Memoria sumergida

“El borde del abismo estaba representado por una ancha faja  de espuma resplandeciente…”

                                                                                                   “Descenso al Maelstrón”   

                                                                                                                                    Edgar Allan Poe.

Ellos llegaron con un remolcador de altura repleto de gente. Buzos, camarógrafos, arqueólogos submarinos, periodistas, embajadores y un viejito rubio, ex tripulante, que pondría las lágrimas, lo único sincero en la calculada puesta en escena del despojo. Había también un Capitán de Navío de impoluta blancura y ruido, mucho ruido. Por encima del tumulto la grúa enorme, guillotina de hierro y sueños, empequeñecía, aún más, a los hombres. Para nosotros, flotando muy cerca en el humilde “Fiordo”, era de hora de regresar. En tanto nos alejábamos abatidos los cazadores se abalanzaron, irreverentes, sobre el mamut indefenso.

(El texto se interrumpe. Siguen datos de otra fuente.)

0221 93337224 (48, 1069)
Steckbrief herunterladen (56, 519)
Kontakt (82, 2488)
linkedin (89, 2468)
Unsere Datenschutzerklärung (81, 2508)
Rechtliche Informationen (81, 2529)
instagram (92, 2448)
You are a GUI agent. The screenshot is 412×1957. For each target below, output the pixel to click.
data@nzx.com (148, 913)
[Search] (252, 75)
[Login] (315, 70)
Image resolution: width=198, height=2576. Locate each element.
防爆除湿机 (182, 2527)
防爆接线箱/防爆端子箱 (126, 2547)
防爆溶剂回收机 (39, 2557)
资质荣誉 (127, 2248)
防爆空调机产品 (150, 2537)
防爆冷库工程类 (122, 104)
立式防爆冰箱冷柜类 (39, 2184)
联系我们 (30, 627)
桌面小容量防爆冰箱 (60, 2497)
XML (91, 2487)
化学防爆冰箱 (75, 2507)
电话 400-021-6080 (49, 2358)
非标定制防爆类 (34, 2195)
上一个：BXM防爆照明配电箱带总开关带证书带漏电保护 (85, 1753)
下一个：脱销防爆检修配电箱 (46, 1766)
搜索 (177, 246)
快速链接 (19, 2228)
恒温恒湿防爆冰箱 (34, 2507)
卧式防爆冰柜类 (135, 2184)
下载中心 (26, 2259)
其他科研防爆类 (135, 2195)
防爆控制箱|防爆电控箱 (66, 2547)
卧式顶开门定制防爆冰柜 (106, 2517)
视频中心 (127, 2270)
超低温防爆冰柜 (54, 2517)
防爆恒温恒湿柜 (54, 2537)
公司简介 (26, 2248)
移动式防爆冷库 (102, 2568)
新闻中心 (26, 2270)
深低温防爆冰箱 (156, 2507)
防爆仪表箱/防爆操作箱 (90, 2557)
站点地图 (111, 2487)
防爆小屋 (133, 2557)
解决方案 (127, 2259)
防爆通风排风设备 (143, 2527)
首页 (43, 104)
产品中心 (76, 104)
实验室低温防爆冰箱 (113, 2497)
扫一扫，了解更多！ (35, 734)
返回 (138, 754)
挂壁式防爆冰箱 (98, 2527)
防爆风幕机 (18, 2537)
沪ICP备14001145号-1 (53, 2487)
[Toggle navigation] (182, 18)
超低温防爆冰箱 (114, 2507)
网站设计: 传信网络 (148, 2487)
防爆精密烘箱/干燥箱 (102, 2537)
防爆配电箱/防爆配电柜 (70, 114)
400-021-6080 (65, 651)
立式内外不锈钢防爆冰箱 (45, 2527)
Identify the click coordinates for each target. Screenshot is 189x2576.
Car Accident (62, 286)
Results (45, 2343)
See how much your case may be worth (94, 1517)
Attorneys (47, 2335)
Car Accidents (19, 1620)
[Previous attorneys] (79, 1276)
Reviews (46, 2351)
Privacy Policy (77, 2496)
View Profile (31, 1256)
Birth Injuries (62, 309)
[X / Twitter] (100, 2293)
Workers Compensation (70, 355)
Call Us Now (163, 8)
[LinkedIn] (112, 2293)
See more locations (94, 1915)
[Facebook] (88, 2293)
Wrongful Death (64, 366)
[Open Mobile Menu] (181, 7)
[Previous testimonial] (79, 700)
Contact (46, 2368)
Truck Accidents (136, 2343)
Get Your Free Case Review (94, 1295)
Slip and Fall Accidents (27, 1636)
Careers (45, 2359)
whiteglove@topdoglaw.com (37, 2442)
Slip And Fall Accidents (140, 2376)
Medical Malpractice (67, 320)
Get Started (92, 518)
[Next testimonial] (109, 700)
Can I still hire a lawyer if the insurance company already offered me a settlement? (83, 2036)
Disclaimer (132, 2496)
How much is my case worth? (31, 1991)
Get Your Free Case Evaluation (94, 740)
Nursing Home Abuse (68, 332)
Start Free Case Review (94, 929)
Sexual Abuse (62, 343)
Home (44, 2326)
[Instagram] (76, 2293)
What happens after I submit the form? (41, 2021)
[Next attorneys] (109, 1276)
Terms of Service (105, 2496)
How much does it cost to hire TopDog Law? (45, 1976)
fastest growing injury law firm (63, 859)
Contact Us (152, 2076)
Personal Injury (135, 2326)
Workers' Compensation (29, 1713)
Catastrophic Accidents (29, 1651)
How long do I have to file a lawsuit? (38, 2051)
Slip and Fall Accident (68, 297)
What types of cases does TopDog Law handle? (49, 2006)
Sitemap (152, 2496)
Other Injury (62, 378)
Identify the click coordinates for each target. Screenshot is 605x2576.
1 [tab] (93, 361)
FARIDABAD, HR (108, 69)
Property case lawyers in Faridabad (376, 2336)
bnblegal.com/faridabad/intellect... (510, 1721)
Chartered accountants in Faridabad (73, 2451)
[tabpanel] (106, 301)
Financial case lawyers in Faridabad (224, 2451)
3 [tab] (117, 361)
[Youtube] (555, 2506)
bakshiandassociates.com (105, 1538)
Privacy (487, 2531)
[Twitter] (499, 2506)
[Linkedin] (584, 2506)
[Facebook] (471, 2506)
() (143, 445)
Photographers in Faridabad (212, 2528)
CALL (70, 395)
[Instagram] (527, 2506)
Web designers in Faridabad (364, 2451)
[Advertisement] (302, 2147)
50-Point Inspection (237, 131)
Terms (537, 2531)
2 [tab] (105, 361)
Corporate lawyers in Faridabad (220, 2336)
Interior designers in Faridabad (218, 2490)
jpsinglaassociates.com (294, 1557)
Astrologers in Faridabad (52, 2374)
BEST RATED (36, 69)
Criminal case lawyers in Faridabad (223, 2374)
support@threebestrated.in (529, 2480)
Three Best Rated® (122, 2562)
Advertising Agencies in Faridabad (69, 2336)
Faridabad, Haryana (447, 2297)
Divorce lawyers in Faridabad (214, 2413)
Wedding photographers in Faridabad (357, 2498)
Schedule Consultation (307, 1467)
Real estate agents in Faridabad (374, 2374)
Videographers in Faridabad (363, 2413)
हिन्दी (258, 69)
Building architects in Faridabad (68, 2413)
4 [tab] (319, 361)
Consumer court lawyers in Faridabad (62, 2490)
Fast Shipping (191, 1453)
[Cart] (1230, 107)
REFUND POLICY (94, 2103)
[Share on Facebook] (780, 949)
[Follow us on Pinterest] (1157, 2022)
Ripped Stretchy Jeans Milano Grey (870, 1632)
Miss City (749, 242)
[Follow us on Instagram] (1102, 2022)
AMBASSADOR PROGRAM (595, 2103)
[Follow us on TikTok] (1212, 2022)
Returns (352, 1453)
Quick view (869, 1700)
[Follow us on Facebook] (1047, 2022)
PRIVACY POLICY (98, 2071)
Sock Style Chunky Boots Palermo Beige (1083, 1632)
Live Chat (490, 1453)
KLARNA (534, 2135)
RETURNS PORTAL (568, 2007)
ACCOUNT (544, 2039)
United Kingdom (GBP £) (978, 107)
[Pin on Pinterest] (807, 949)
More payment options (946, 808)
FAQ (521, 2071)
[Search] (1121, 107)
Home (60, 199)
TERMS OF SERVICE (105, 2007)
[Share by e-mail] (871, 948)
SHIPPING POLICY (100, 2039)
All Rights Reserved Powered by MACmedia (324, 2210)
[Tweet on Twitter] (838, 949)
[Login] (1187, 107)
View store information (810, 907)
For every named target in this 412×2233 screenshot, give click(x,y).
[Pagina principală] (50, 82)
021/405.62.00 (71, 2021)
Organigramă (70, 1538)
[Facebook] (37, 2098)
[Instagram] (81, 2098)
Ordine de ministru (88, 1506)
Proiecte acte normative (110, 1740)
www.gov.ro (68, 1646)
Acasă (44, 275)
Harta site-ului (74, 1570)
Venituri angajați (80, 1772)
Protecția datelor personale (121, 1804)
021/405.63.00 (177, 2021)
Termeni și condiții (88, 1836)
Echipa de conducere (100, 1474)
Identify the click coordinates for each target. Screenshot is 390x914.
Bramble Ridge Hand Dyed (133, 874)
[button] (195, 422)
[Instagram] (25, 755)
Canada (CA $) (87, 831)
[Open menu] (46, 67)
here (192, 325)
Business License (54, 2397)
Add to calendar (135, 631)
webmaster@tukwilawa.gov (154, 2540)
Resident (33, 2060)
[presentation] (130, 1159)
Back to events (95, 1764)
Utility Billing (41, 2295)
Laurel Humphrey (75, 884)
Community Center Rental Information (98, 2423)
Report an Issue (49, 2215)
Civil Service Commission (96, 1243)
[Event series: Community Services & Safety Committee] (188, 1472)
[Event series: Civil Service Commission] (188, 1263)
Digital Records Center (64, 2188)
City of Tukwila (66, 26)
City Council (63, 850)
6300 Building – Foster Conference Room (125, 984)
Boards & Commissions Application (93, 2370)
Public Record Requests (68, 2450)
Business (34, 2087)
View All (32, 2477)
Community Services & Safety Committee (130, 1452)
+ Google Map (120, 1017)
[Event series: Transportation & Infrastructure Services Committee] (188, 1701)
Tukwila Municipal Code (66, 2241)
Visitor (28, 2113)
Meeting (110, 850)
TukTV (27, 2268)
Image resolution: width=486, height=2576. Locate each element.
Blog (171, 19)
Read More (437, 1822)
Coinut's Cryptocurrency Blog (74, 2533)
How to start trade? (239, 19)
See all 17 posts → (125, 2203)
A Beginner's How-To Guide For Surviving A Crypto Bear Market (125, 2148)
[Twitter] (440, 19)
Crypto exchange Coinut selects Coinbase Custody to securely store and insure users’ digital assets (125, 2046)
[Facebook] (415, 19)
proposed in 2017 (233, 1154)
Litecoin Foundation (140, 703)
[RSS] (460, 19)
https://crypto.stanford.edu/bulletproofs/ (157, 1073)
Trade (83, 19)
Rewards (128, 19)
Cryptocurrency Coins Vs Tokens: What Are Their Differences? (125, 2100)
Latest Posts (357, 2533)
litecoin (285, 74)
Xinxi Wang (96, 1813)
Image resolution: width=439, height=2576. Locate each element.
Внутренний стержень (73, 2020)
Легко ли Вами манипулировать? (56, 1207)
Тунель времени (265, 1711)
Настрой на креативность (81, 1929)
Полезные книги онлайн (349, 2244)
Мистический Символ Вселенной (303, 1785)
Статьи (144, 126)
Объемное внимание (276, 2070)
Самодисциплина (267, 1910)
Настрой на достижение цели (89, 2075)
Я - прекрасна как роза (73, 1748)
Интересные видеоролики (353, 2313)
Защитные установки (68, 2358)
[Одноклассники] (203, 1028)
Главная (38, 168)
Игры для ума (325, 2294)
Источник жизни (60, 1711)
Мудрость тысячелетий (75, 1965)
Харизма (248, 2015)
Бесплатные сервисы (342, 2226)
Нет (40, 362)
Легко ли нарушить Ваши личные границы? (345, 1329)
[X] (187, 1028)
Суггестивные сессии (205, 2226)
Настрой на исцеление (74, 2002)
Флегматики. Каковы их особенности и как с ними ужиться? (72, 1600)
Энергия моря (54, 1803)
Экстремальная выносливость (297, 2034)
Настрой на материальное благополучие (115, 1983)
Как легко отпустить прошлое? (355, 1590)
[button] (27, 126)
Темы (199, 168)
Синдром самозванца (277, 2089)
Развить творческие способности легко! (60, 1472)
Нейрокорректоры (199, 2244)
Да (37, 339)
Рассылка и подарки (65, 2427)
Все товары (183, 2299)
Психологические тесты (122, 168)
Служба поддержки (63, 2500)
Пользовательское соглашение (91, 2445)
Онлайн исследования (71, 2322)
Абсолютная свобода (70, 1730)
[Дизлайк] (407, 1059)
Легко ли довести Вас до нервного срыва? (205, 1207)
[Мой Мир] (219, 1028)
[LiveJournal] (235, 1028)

Habíamos ido muchas veces. Cinco minutos después de dejar el “Calpean Star” divisábamos las boyas y entonces una inquietud creciente nos ganaba. Delante de nosotros el mar se quebraba como un arrecife emergiendo peligrosamente próximo, extendiéndose entre remolinos y espuma. Es una mancha oscura  que en días de agua clara sobrecoge a navegantes inadvertidos. Los pescadores no se acercan  al límite que marcan las boyas cabeceando ominosas sobre los restos. Apagábamos el motor para acercarnos lentamente con los remos. En el repentino silencio escuchábamos el ruido del mar cayendo en una enorme garganta. Un olor fuerte a combustible pesado nos envolvía.

Depositaron el despojo en el puerto capitalino. Delante del trofeo se sacaron fotos los embajadores, el prefecto, las autoridades y los amigos. Hubo discursos que parecieron trascendentes y fotogénicos abrazos entre antiguos enemigos y en la primera página de los diarios, previsiblemente, el ex tripulante lloraba por ex combatiente o por viejo. Durante unos días los montevideanos memoriosos contaron a sus nietos historias no siempre fidedignas y la prensa confundió fechas, nombres y acontecimientos. Después todo volvió a la calma.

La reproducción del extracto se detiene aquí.